▶ **TASK INPUT**
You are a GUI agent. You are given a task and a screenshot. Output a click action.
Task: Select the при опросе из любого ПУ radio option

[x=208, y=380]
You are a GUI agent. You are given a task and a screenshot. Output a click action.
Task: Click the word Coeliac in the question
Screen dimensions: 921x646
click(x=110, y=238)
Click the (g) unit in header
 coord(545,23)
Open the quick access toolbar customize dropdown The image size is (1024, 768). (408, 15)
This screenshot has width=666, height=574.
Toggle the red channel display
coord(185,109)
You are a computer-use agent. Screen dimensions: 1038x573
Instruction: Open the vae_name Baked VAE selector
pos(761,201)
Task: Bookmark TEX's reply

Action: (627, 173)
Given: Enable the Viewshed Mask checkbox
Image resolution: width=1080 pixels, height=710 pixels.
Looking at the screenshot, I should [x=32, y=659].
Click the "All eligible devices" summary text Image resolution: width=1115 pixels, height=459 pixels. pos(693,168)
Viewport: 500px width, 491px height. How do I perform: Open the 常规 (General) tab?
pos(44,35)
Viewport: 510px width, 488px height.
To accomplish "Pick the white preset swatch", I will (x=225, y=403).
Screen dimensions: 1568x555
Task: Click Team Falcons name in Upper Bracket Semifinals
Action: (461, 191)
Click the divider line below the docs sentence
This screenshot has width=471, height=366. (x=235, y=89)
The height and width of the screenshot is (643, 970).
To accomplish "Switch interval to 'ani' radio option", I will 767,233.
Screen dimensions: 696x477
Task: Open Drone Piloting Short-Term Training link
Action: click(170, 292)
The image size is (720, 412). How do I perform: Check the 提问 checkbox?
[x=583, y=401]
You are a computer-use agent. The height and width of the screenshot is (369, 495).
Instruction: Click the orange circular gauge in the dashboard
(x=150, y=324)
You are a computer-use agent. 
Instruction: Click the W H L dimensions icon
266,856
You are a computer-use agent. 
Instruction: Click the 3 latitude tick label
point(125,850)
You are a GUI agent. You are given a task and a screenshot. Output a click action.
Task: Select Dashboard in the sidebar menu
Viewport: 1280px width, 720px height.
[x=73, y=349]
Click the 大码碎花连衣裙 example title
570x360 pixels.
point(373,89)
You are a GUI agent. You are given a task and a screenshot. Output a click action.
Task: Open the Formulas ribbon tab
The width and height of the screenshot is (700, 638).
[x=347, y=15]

▶ **TASK DESCRIPTION**
Print out the entire listing above without any change.

▶ **ANSWER TO THIS PROBLEM**
You are a GUI agent. You are given a task and a screenshot. Output a click action.
Task: Select the при опросе из любого ПУ radio option

[x=208, y=380]
You are a GUI agent. You are given a task and a screenshot. Output a click action.
Task: Click the word Coeliac in the question
Screen dimensions: 921x646
click(x=110, y=238)
Click the (g) unit in header
 coord(545,23)
Open the quick access toolbar customize dropdown The image size is (1024, 768). (408, 15)
This screenshot has width=666, height=574.
Toggle the red channel display
coord(185,109)
You are a computer-use agent. Screen dimensions: 1038x573
Instruction: Open the vae_name Baked VAE selector
pos(761,201)
Task: Bookmark TEX's reply

Action: (627, 173)
Given: Enable the Viewshed Mask checkbox
Image resolution: width=1080 pixels, height=710 pixels.
Looking at the screenshot, I should [x=32, y=659].
Click the "All eligible devices" summary text Image resolution: width=1115 pixels, height=459 pixels. pos(693,168)
Viewport: 500px width, 491px height. How do I perform: Open the 常规 (General) tab?
pos(44,35)
Viewport: 510px width, 488px height.
To accomplish "Pick the white preset swatch", I will (x=225, y=403).
Screen dimensions: 1568x555
Task: Click Team Falcons name in Upper Bracket Semifinals
Action: (461, 191)
Click the divider line below the docs sentence
This screenshot has width=471, height=366. (x=235, y=89)
The height and width of the screenshot is (643, 970).
To accomplish "Switch interval to 'ani' radio option", I will 767,233.
Screen dimensions: 696x477
Task: Open Drone Piloting Short-Term Training link
Action: click(170, 292)
The image size is (720, 412). How do I perform: Check the 提问 checkbox?
[x=583, y=401]
You are a computer-use agent. The height and width of the screenshot is (369, 495).
Instruction: Click the orange circular gauge in the dashboard
(x=150, y=324)
You are a computer-use agent. 
Instruction: Click the W H L dimensions icon
266,856
You are a computer-use agent. 
Instruction: Click the 3 latitude tick label
point(125,850)
You are a GUI agent. You are given a task and a screenshot. Output a click action.
Task: Select Dashboard in the sidebar menu
Viewport: 1280px width, 720px height.
[x=73, y=349]
Click the 大码碎花连衣裙 example title
570x360 pixels.
point(373,89)
You are a GUI agent. You are given a task and a screenshot. Output a click action.
Task: Open the Formulas ribbon tab
The width and height of the screenshot is (700, 638).
[x=347, y=15]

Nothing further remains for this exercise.